Kill Order by Adam Blumer

Kill Order by Adam Blumer

Author:Adam Blumer [Blumer, Adam]
Language: eng
Format: epub
Tags: Fiction, Thrillers, General
ISBN: 9781645261865
Google: J9XCxwEACAAJ
Amazon: B07VRSPGMN
Publisher: Lamplighter Suspense
Published: 2019-08-15T04:00:00+00:00

Chapter 33

Thursday, October 29

Near Newberry, Michigan

Why do so many people live in cities, given that the least-populated areas of this world are the most beautiful?

Trees rose everywhere. Tall, mammoth pines, higher than telephone poles, scraped the clouds. Sometimes they covered the roadside in neat rows beyond what I could see. The dirt road wound through the woods on the way to Pike Lake like the surveyors had been heavier on moonshine than on common sense. But if the road delivered us to our destination, I couldn’t complain.

The rain finally stopped, and the clouds broke apart, revealing blessed sunshine and pristine skies. Great blue swatches of the lake glimmered every now and then through breaks in the trees. Small, weatherworn signs announced exotic destinations including “Almost Paradise” and “Lake Haven.” Nothing but cabins and summer homes, apparently. Who else but vacationers or retirees would put up with the forty-five-minute drive back to civilization in Newberry?

“In the middle of nowhere” didn’t exaggerate, but this was exactly what I’d hoped for. An out-of-the-way spot where we could hang low for a few days, make a few landline phone calls, and decide on a game plan.

“We used to come here for a week each summer,” Jade said in a voice thick with reminiscence. “We’d swim in the lake, catch fish for supper, get sunburned on the beach, and go for long walks in the woods with the mosquitoes and pick wild blueberries. But then Aunt Marianne got sick, and we stopped coming after that. Nobody’s been back much since, though one of my cousins comes out every once in a while to mow the grass and make sure everything’s as it should be.”

“And it has power and a telephone?” Doubt dripped from Mom’s voice.

“No power unless you want to count a generator. But yep, there’s a landline telephone.”

I shook my head. “So telephone lines but no power lines. That doesn’t make any sense.”

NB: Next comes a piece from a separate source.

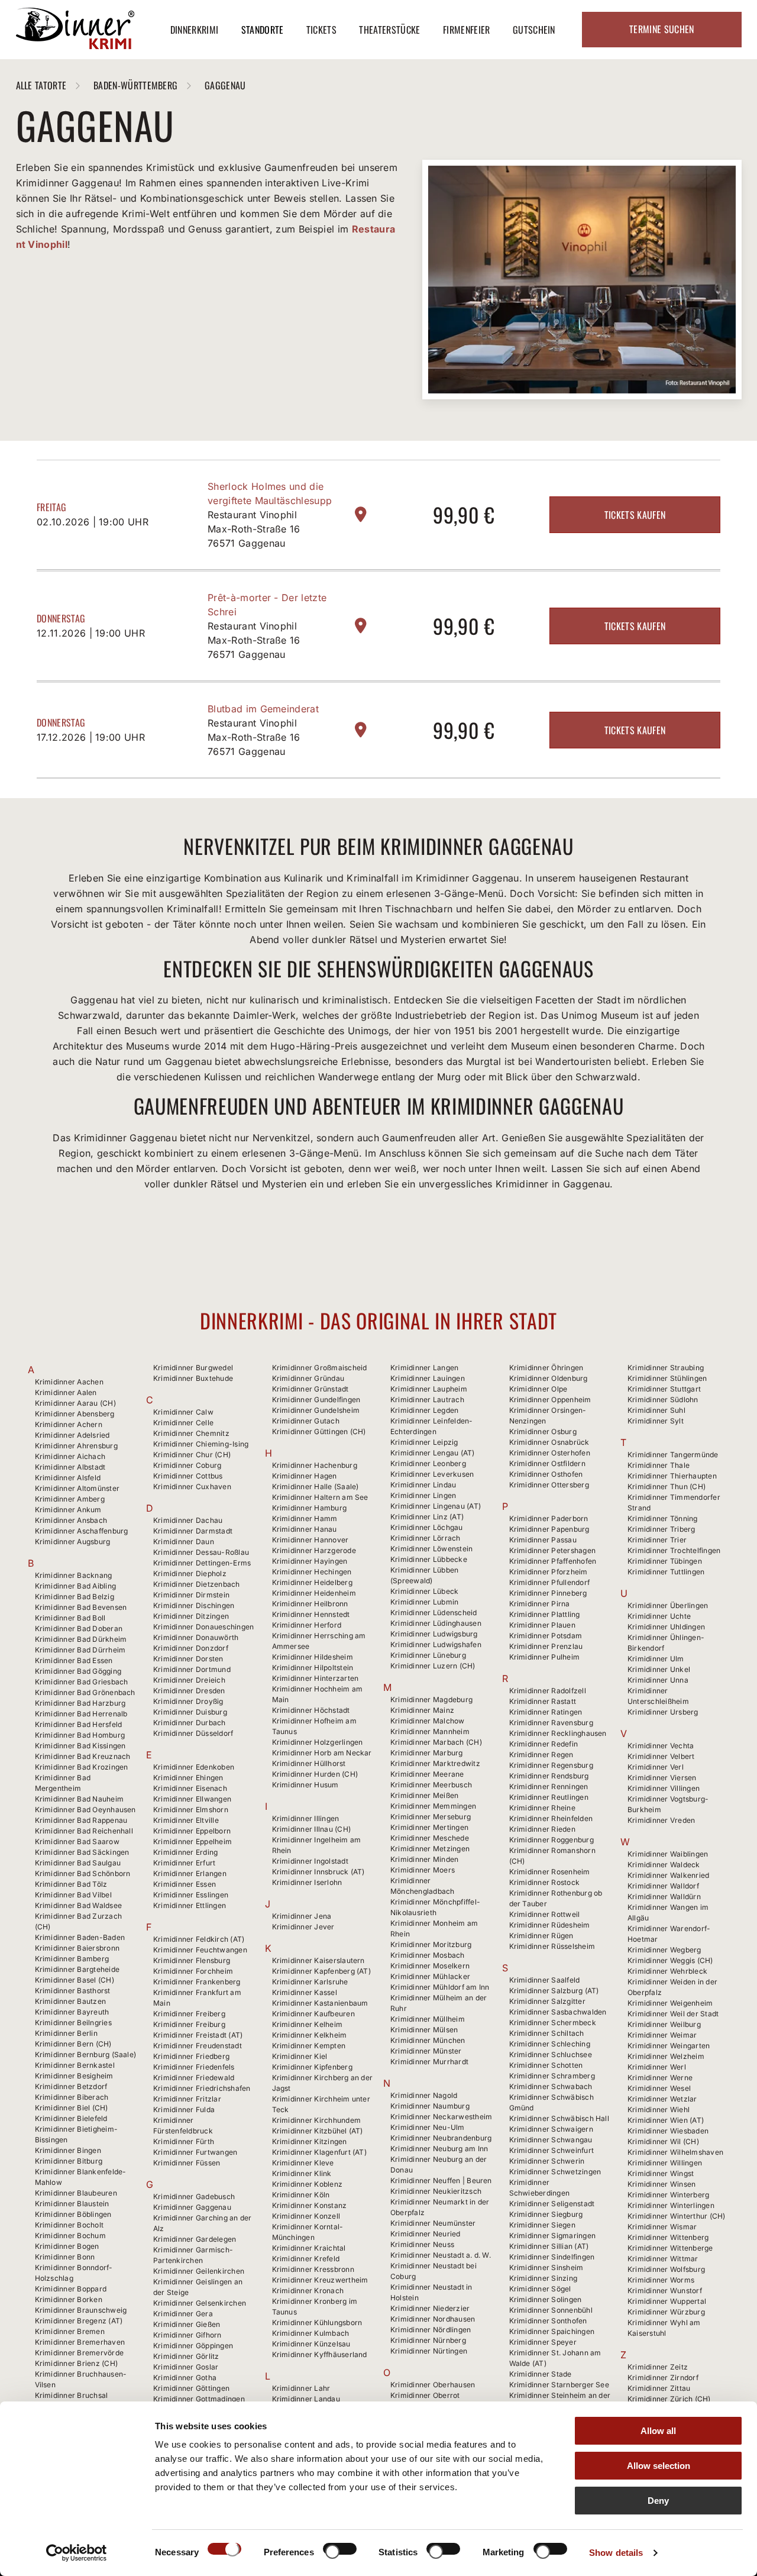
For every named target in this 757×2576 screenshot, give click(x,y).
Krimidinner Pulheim (544, 1656)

“It does if you want to limit your clientele,” Jade said, “if you don’t want a bunch of city slickers trashing the wildlife.”

I counted the worry lines in my mom’s forehead. She embodied no roughing-it type, but this bivouac should last only a few days, right? And then what? An FBI safe house? That’s what I prayed for, but a small voice in the back of my head told me not to count on it.

“This is it.” Jade pointed. “There’s the driveway.”

Gravel crunched under the Malibu’s tires when I turned off the road beside a sign announcing PINES PALACE and followed two-wheel ruts between more trees. Ferns, quack grass, and other weeds scraped the car’s undercarriage. Apparently Jade’s cousin had slacked off on the maintenance lately.

The driveway wound up a small rise and abruptly ended only feet from a quaint, if not rustic-looking, log cabin, perched atop a fern-covered hill. A beautiful blue lake shimmered through the greenery below.

I parked, glad to be on my feet after our five-hour drive. Stretching my back, I inhaled the strong, sappy aroma of the deep woods.